L’incertezza legata alle mosse del nuovo Governo ha per caso influito anche sulla caduta del vostro titolo in Borsa negli ultimi sei mesi (-40%)?
“Nel 2018 tutti i titoli legati alla tecnologia e ai beni strumentali hanno sofferto, in tutto il mondo. In Italia è andata peggio perché si è aggiunta la sfiducia degli investitori, soprattutto di quelli stranieri, verso le aziende del nostro Paese. Se un algoritmo dice che l’Italia è un Paese a rischio, è ovvio che i mercati si regolano di conseguenza. Nel 2019 però il titolo sta risalendo la china, abbiamo fatto anche un’operazione di buyback”.
Il vostro nuovo gioiello è Prima Additive. Di che cosa si tratta?
“E’ la terza divisione del gruppo, dopo Prima Power, che sviluppa, produce e commercializza macchine laser e per la lavorazione della lamiera, e Prima Electro, che sviluppa, produce e commercializza elettronica e sorgenti laser. Prima Additive è invece legata all’Additive Manufacturing, ovvero alla produzione additiva di parti metalliche. Si tratta di una continua innovazione nel laser per la lavorazione dei materiali, offrendo alle aziende soluzioni ‘chiavi in mano’, nonché il relativo supporto applicativo ed i servizi. E’ un mercato ad altissimo potenziale, nei quali noi vantiamo un altissimo know how essendo sia produttori di laser che di macchine a laser. Senza contare che è un’attività che interessa gli stessi settori e gli stessi clienti con i quali abbiamo già rapporti commerciali”.
Oltre alla Cina, avete in mente altre acquisizioni?
“Teniamo gli occhi sempre aperti ma al momento il nostro focus rimane principalmente sulla Cina. L’acquisizione del 2018, che ci ha portato a rilevare il 19% di Cangzhou Lead Laser Technology, è, nei nostri piani, solo la prima di due fasi. Entro 18 mesi contiamo infatti di aumentare la nostra partecipazione in quella società, fino a prenderne il controllo”.
Sul fronte ricerca e innovazione, avete un rapporto storico con il Politecnico di Torino. Quali saranno le prossime iniziative in questo senso?
“Con il Politecnico il rapporto è consolidato e riguarda anche la collaborazione industriale. Stiamo cercando di far aumentare il livello delle competenze nel campo della fotonica, che sarebbe quello dei laser, e che secondo noi ha un grande futuro.
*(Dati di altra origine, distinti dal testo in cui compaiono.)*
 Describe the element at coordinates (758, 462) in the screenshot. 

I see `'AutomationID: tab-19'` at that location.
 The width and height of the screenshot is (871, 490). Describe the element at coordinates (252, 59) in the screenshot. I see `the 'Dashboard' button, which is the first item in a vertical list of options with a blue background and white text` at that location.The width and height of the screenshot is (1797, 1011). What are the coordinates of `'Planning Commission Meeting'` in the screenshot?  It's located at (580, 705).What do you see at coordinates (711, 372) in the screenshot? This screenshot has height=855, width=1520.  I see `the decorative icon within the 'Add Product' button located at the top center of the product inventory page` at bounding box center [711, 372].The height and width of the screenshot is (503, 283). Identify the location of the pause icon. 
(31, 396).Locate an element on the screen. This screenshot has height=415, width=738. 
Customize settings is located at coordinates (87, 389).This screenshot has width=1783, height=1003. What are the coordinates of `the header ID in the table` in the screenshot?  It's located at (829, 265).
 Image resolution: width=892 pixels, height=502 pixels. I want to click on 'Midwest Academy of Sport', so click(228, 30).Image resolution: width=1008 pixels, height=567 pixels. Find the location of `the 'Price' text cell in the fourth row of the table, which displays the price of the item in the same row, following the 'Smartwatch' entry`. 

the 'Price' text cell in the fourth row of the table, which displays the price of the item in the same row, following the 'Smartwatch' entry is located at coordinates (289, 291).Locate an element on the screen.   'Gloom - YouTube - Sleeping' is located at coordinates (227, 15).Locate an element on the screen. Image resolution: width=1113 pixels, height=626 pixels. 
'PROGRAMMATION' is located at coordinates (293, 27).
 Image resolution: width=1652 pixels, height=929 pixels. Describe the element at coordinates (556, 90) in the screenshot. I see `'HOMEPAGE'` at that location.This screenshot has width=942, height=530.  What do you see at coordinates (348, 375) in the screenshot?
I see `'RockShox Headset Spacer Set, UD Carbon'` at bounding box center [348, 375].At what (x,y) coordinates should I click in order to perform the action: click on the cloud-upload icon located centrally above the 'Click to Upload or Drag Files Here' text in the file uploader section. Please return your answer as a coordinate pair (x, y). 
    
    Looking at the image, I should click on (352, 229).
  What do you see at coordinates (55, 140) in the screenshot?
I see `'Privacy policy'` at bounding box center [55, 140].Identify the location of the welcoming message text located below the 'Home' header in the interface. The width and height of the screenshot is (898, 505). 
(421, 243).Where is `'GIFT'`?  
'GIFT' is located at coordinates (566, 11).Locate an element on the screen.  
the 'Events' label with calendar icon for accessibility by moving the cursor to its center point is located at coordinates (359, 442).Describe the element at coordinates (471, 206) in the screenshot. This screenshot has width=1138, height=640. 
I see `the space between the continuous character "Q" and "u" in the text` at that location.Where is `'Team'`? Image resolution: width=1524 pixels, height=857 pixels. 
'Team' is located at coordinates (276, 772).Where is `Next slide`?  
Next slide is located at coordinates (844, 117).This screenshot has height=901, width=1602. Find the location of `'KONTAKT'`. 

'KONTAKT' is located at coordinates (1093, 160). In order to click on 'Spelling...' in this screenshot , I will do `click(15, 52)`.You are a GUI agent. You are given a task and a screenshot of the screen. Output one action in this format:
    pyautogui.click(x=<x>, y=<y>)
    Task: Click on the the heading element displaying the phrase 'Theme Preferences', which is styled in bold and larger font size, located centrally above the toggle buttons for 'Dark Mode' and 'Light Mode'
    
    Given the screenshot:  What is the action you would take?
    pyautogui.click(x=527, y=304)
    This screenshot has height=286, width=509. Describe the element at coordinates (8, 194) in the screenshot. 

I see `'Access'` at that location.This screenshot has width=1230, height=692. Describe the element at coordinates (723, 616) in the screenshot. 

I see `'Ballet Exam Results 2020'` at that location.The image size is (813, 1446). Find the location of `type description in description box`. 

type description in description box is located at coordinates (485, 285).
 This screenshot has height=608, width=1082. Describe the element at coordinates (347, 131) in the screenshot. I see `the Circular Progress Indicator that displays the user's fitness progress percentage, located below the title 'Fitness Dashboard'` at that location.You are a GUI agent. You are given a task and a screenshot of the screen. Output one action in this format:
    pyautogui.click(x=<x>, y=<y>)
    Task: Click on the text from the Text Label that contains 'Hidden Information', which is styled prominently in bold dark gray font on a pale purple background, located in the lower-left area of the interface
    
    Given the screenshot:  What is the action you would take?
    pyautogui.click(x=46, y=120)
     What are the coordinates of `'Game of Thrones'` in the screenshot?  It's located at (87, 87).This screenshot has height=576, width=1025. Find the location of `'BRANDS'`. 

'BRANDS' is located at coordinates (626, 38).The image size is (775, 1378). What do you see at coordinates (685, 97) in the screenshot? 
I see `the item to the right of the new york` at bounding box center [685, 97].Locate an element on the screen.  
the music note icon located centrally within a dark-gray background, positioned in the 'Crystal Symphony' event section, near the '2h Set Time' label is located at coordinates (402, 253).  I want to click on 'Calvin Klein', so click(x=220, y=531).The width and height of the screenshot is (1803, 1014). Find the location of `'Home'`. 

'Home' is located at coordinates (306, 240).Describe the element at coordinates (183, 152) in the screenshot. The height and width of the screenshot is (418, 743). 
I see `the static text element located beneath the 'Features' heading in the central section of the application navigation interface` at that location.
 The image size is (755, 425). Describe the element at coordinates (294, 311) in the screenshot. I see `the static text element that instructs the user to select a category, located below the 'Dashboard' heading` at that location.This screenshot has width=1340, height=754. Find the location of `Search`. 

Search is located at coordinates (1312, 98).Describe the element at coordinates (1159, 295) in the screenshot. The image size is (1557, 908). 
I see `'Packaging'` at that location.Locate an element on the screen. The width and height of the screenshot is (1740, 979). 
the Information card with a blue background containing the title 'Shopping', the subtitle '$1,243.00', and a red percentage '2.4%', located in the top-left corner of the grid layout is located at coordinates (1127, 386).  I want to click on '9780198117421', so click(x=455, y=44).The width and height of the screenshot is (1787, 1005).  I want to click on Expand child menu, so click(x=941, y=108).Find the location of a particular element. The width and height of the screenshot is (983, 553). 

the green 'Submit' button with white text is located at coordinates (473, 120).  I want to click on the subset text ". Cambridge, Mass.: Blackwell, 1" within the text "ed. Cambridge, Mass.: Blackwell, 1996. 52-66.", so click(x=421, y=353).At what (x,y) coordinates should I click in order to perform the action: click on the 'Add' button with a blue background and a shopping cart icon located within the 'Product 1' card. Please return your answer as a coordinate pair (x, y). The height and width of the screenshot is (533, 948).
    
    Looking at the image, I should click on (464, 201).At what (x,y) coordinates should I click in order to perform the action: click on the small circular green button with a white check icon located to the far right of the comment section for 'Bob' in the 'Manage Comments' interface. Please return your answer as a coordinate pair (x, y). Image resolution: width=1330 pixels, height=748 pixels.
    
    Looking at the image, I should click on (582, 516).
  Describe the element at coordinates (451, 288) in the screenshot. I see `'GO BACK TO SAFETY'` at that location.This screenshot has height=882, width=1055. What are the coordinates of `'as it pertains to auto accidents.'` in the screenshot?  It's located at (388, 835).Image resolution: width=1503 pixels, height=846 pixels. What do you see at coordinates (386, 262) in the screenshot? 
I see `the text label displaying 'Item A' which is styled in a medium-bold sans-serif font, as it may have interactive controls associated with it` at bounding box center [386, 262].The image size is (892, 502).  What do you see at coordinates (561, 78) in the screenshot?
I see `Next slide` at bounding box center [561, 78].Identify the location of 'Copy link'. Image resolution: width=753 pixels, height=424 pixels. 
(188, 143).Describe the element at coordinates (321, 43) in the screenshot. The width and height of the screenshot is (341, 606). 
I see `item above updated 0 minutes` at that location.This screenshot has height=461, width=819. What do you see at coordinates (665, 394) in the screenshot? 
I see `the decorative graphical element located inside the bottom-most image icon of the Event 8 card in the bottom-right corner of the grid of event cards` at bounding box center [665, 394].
Da quest’anno, sempre grazie al piano Industria 4.0, stanno partendo i Competence Center: si tratta di centri istituiti in partenariato pubblico-privato, con lo scopo di orientare le imprese e formare gli imprenditori verso progetti di innovazione e ricerca. Noi saremo presenti sia a Torino che a Milano, collaborando anche con il Politecnico di Milano”.